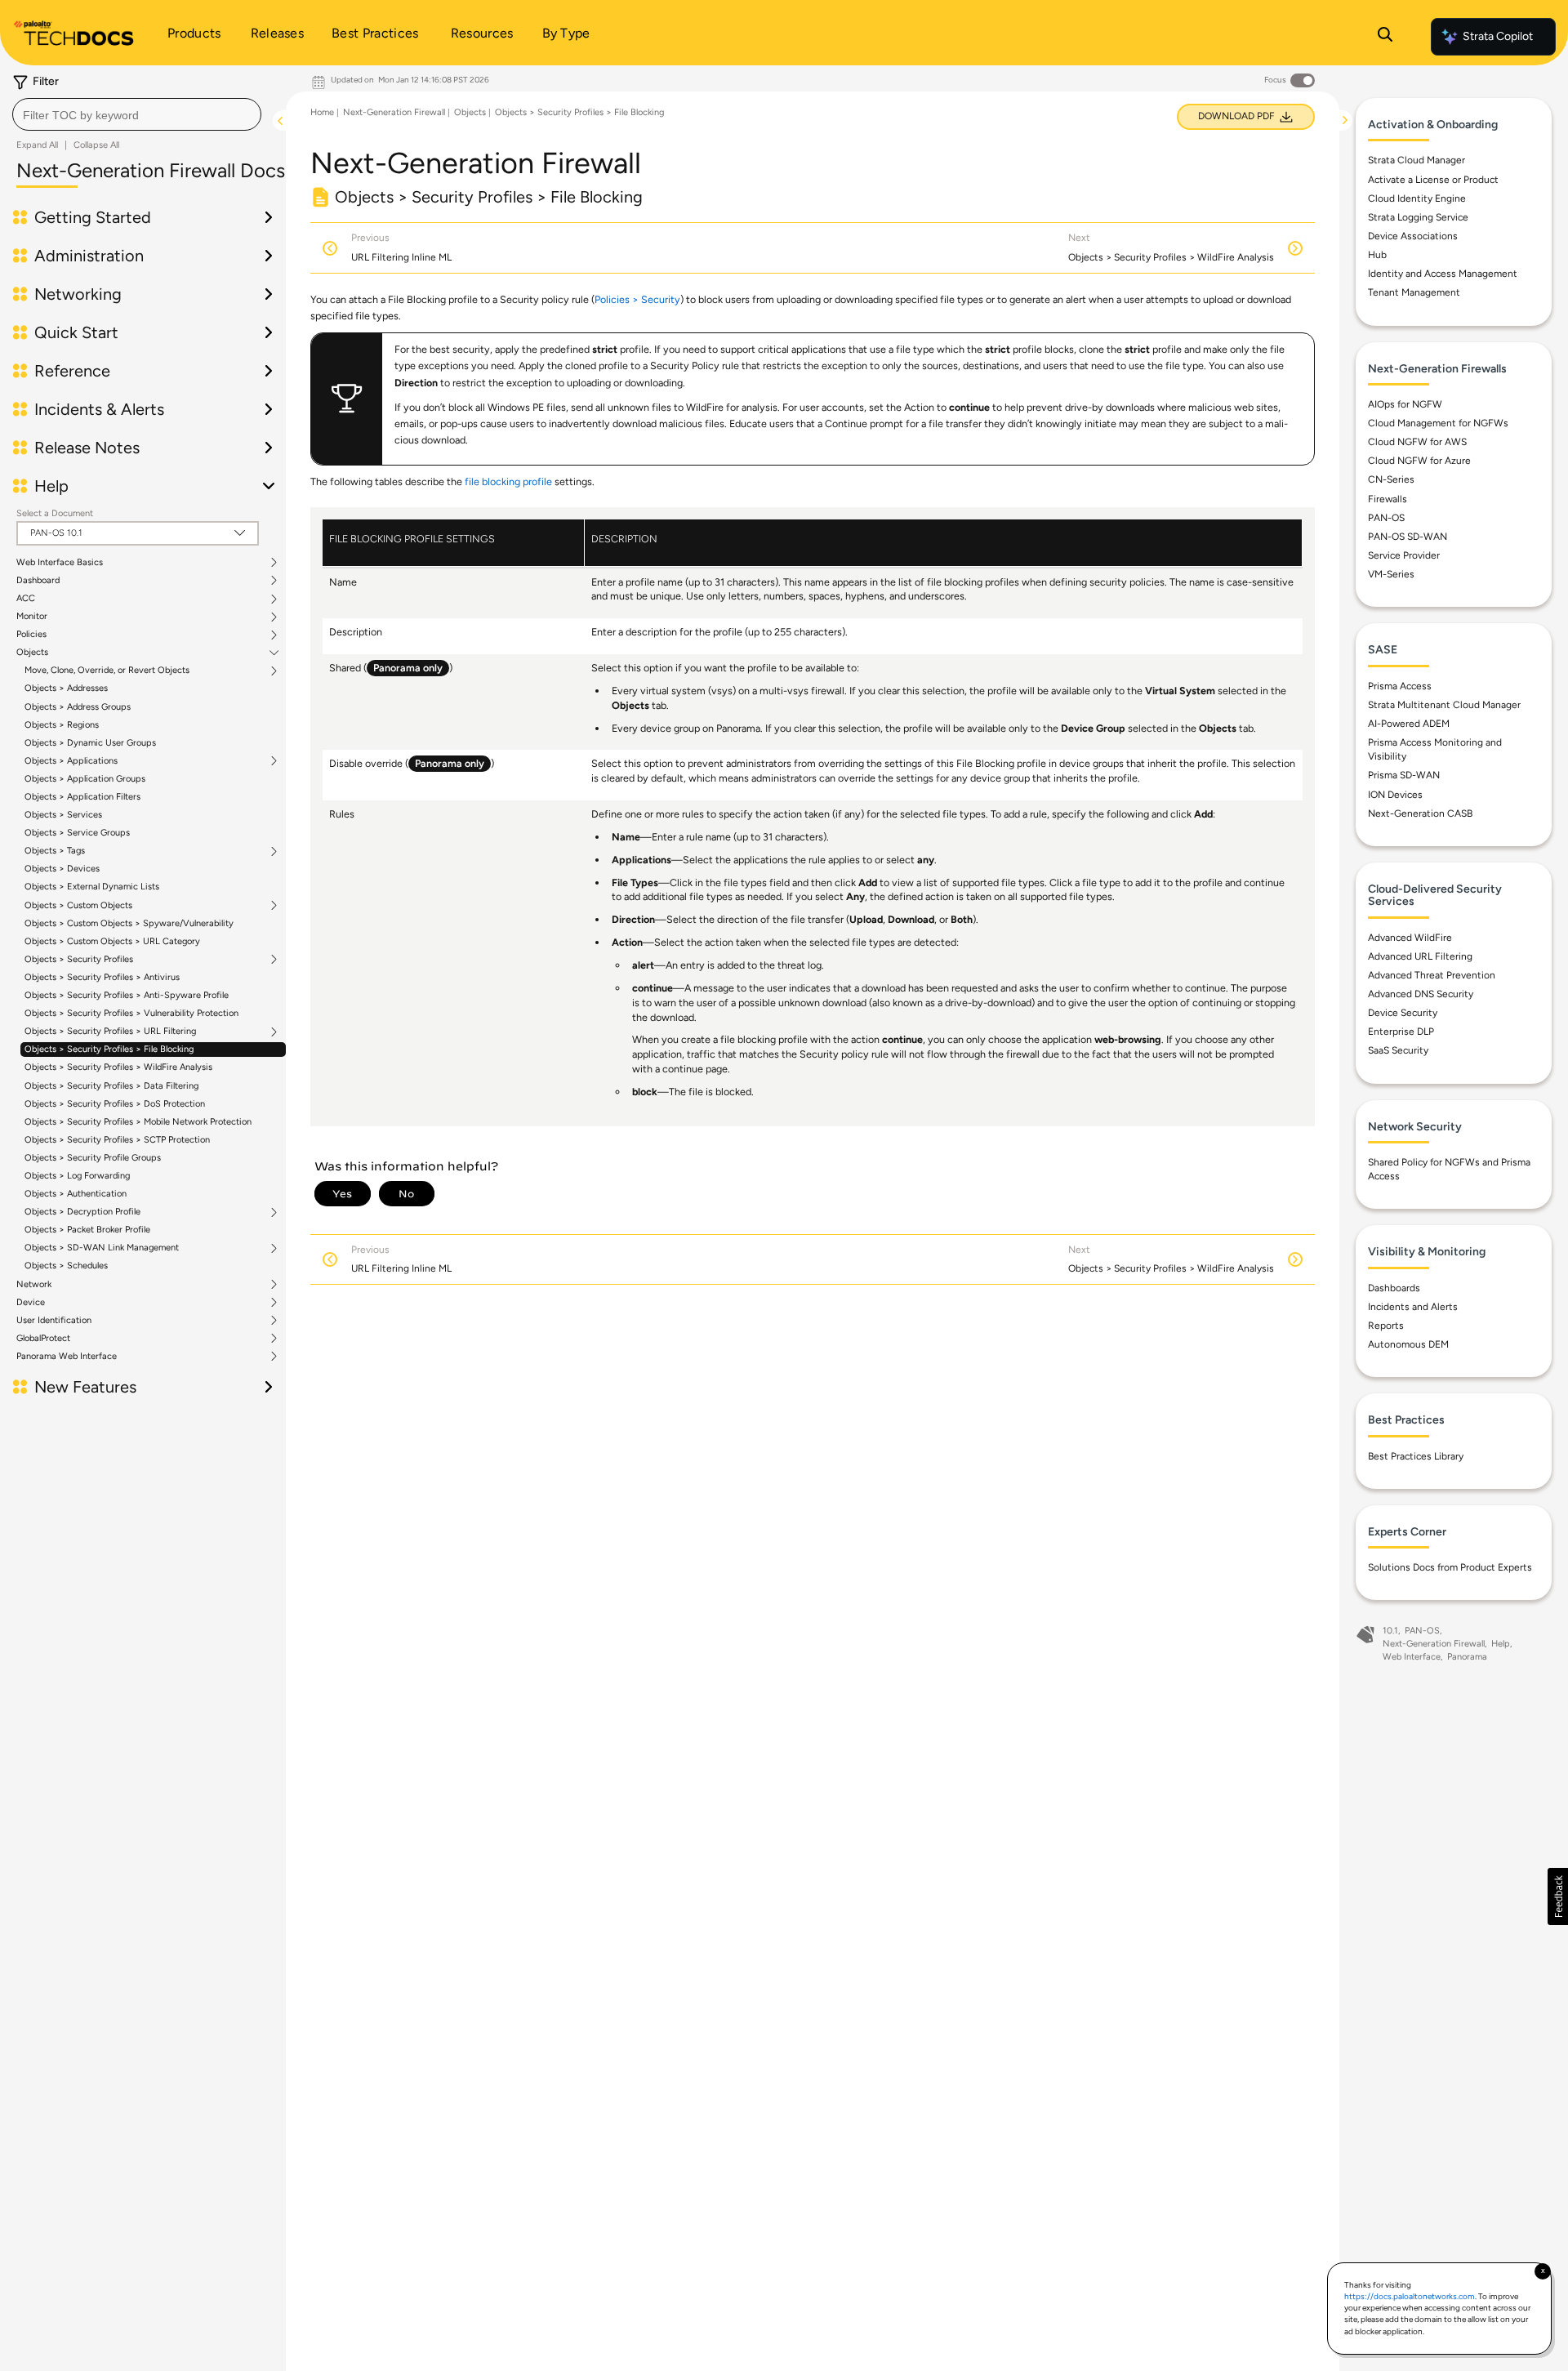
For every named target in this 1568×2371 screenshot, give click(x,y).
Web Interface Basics (59, 563)
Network (33, 1285)
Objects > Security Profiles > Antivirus (102, 977)
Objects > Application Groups (84, 778)
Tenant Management (1414, 292)
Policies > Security (637, 299)
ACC (25, 599)
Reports (1386, 1325)
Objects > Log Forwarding (77, 1175)
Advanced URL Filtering (1420, 956)
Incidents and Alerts (1413, 1307)
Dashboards (1394, 1288)
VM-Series (1391, 574)
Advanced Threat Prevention (1431, 975)
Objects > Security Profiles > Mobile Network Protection (138, 1121)
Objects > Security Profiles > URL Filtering (110, 1031)
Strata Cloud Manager (1416, 160)
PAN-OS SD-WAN (1407, 536)
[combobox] (136, 114)
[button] (1558, 1896)
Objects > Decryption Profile (82, 1212)
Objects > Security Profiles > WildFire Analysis (118, 1067)
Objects (32, 652)
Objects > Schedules (66, 1265)
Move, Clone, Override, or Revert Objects (106, 670)
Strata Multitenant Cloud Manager (1444, 705)
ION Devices (1395, 794)
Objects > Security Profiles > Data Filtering (111, 1086)
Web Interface (1412, 1656)
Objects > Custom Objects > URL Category (112, 941)
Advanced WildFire (1410, 937)
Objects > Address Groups (77, 707)
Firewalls (1387, 499)
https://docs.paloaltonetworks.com (1409, 2296)
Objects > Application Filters (82, 796)
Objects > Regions (61, 725)
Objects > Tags (54, 851)
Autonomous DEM (1408, 1344)
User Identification (53, 1321)
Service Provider (1404, 555)
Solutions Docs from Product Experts (1450, 1567)
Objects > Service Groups (77, 832)
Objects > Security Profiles (78, 960)
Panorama (1467, 1656)
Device (30, 1303)
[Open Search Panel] (1385, 37)
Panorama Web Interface (66, 1357)
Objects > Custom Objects (78, 906)
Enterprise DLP (1401, 1031)
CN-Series (1391, 479)
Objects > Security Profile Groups (92, 1157)
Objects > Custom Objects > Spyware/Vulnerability (129, 923)
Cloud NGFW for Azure (1419, 460)
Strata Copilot (1498, 36)
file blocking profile (508, 481)
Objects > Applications (71, 761)
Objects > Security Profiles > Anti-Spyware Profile (126, 995)
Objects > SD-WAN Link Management (101, 1248)
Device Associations (1413, 236)
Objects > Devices (62, 868)
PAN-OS (1386, 518)
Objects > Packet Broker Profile (87, 1229)
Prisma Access (1400, 686)
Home (322, 112)
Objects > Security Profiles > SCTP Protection (117, 1139)
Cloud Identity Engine (1417, 198)
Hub (1377, 255)
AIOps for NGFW (1405, 404)
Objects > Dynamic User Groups (90, 743)
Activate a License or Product (1433, 179)
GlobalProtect (43, 1339)
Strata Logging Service (1418, 217)
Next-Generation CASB (1420, 813)
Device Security (1402, 1012)
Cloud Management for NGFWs (1438, 423)
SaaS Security (1398, 1050)
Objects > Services (63, 814)
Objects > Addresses (66, 688)
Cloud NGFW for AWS (1417, 442)
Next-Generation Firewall (394, 112)
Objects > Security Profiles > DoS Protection (114, 1104)
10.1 (1390, 1630)
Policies (31, 635)
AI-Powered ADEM (1409, 723)
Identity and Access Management (1442, 273)
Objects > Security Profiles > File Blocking (109, 1049)
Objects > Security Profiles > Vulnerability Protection (131, 1013)
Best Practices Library (1415, 1456)
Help (1500, 1643)
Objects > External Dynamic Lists (91, 886)
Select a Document (54, 513)
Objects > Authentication (75, 1193)
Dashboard (38, 581)
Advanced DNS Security (1420, 994)
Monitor (31, 617)
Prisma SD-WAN (1404, 775)
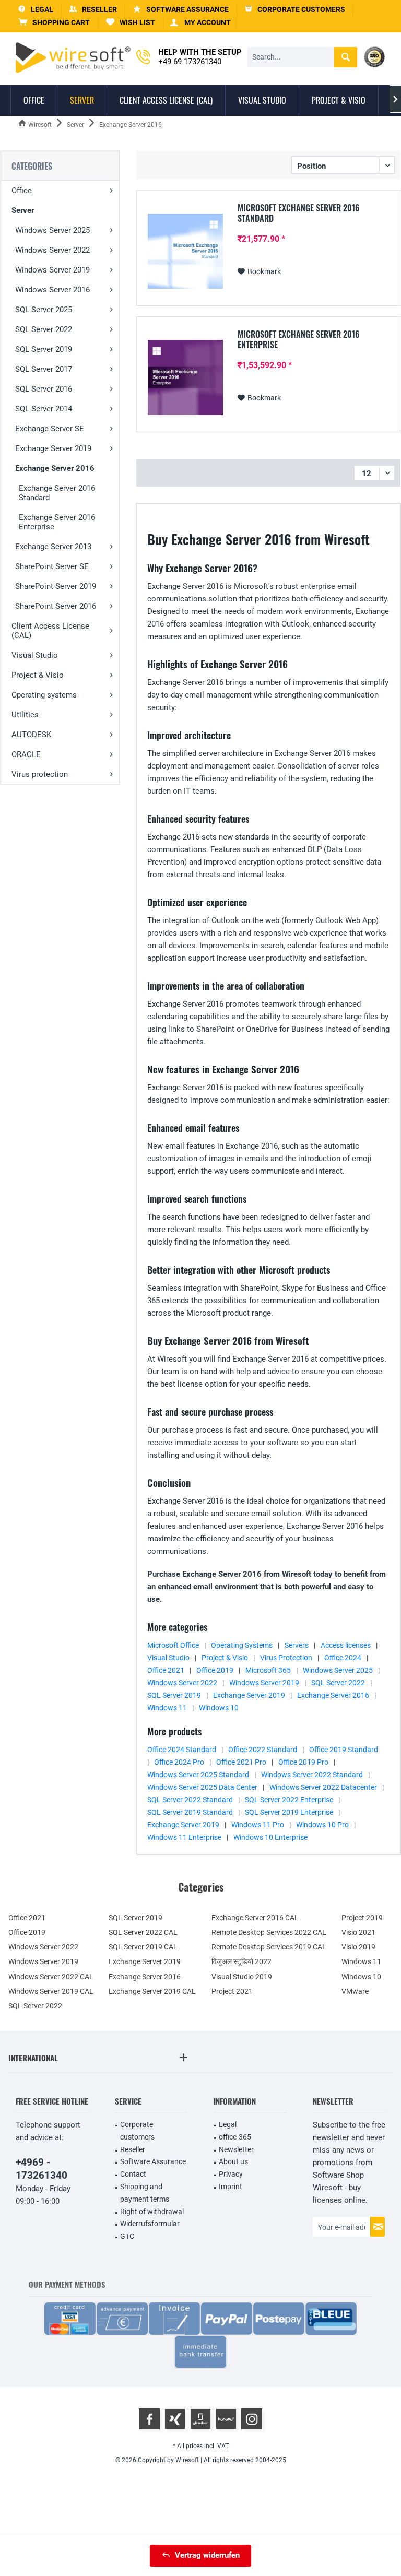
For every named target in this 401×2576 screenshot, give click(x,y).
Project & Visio (37, 675)
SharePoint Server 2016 (55, 606)
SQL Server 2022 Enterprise (289, 1799)
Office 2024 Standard (181, 1749)
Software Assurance (153, 2161)
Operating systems (44, 695)
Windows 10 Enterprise (270, 1837)
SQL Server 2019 (43, 349)
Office (21, 190)
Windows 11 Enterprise (184, 1837)
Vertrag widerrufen (207, 2555)
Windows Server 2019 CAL (50, 1991)
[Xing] (174, 2418)
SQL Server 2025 (43, 309)
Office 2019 (214, 1670)
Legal (228, 2124)
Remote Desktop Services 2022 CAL (268, 1932)
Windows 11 (167, 1708)
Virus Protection (286, 1657)
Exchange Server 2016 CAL (255, 1917)
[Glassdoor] (200, 2418)
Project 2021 (232, 1991)
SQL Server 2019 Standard (190, 1812)
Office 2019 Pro (303, 1762)
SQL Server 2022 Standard (190, 1799)
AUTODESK (31, 734)
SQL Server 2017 (43, 369)
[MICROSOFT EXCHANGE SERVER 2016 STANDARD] (185, 251)
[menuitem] (54, 22)
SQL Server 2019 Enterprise (289, 1812)
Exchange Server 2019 (53, 448)
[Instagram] (251, 2418)
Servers (297, 1645)
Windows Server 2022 (52, 250)
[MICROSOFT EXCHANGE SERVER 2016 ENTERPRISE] (185, 377)
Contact (133, 2174)
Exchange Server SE (49, 428)
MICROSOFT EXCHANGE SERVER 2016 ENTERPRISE (299, 339)
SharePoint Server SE (52, 566)
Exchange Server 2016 (55, 468)
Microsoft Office (173, 1645)
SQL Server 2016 (43, 389)
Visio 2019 (358, 1947)
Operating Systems (242, 1645)
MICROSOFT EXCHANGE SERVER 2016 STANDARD (299, 213)
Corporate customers (137, 2130)
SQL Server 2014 (43, 408)
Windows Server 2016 (52, 289)
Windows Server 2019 (52, 270)
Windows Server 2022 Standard (312, 1774)
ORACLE (26, 754)
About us (233, 2161)
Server (22, 210)
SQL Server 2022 (43, 329)
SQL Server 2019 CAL (143, 1947)
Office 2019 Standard (343, 1749)
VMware (355, 1991)
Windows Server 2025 (52, 230)
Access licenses (346, 1645)
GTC (127, 2236)
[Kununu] (226, 2418)
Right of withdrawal (152, 2211)
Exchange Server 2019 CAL (152, 1991)
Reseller (132, 2149)
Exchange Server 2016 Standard (57, 492)
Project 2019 (362, 1917)
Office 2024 (342, 1657)
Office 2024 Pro (179, 1762)
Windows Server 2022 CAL (50, 1976)
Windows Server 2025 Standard (198, 1774)
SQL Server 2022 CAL (143, 1932)
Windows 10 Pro (322, 1825)
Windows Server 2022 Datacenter (323, 1787)
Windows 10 (219, 1708)
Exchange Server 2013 (53, 546)
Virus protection (39, 774)
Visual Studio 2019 (241, 1976)
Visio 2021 (358, 1932)
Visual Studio (34, 655)
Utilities (25, 714)
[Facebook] (149, 2418)
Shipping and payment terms (144, 2192)
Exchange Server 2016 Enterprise (57, 522)
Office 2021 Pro (241, 1762)
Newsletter (236, 2149)
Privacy (231, 2174)
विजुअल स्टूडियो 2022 (241, 1961)
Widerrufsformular (150, 2223)
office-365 (235, 2137)
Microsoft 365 (268, 1670)
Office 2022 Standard (262, 1749)
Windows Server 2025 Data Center (202, 1787)
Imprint (230, 2186)
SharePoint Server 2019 (55, 586)
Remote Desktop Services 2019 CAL (268, 1947)
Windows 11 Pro (257, 1825)
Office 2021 (165, 1670)
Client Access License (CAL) (50, 630)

## Activity
In the answer, include exactly the lines from the top of the entries through the line containing "Objects > Security Profiles > Mobile", and nothing else, not even the pictures.

## Exercise output
For every named target in this 1568×2371 screenshot, give click(x,y).
Web Interface Basics (59, 563)
Network (33, 1285)
Objects > Security Profiles > Antivirus (102, 977)
Objects > Application Groups (84, 778)
Tenant Management (1414, 292)
Policies > Security (637, 299)
ACC (25, 599)
Reports (1386, 1325)
Objects > Log Forwarding (77, 1175)
Advanced URL Filtering (1420, 956)
Incidents and Alerts (1413, 1307)
Dashboards (1394, 1288)
VM-Series (1391, 574)
Advanced Threat Prevention (1431, 975)
Objects > Security Profiles > Mobile Network Protection (138, 1121)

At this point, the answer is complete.